Between 1966 and 1989, Roberta Findlay directed, wrote, produced, shot, edited, and occasionally acted in countless exploitation, horror, and pornographic films, often under pseudonyms or in production contexts where the precise nature of her involvement was unclear (and subsequently obfuscated by Findlay’s own shifting stories on the subject). At her company Reeltime, she also managed the distribution of many of these works across North America and, at least to some extent, in foreign territories, first for her adult work and then, between 1985 and 1988, for the cheap horror and exploitation films she made with the VHS market in mind. Despite this considerable and quite singular oeuvre, Findlay remains an elusive character whose films and pugnacious public comments thwart the tidy auteurist and especially feminist readings well-meaning fans apply to them.

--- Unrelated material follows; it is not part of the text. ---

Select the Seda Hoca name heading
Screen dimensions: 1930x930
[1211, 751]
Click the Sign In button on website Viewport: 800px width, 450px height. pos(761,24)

As Findlay is happy to brutishly insist whenever anybody asks, she was a commercial opportunist who only made “dirty movies” because they were fast and cheap and because she wanted to make as much money as quickly as possible. She will admit she took a measure of pride in her lighting and editing, but otherwise stresses that she only made the films for cash and gave up on the business as soon as they ceased to turn a profit. She hated shooting sex scenes, reportedly giving such pithy on-set direction as “Okay, everybody screw”.[1] She insisted that she always refused to hire women for her films because of their apparent physical (and mental) weakness, despite once working as cinematographer on Karen Sperling’s pioneering feminist film The Waiting Room (1973),[2] whose crew consisted entirely of women two years before Chantal Akerman insisted on the same for Jeanne Dielman, 23 quai du Commerce, 1080 Bruxelles (1975). She continues to scorn anybody who watches her films today as “sick” and is known for hanging up on interviewers who try to contact her. But she was also trained as a classical pianist before she left home at 16 to make films with Michael Findlay, of whom her Hungarian-Jewish immigrant parents disapproved, and has repeatedly said that her dream project is an adaptation of Herman Melville’s Pierre; or, The Ambiguities (1852). And there are crucial moments in her films when her personality – sardonic but artistically ambitious – is unmistakably evident: Mystique (1980), a mournful X-rated film about a dying woman seduced, brutalised, and humiliated by a much younger female lover, opens with a poem by Paul Valéry, while Anyone But My Husband (1975) begins with a montage of loveless marital sex intercut with the brute, matter-of-fact stuffing of a turkey – a self-conscious comment on an act Findlay always claimed she resented having to film. Typically these movies were shot over a couple of days for a few thousand dollars, but even so images like these retain a stark quality and visual directness that defies easy description.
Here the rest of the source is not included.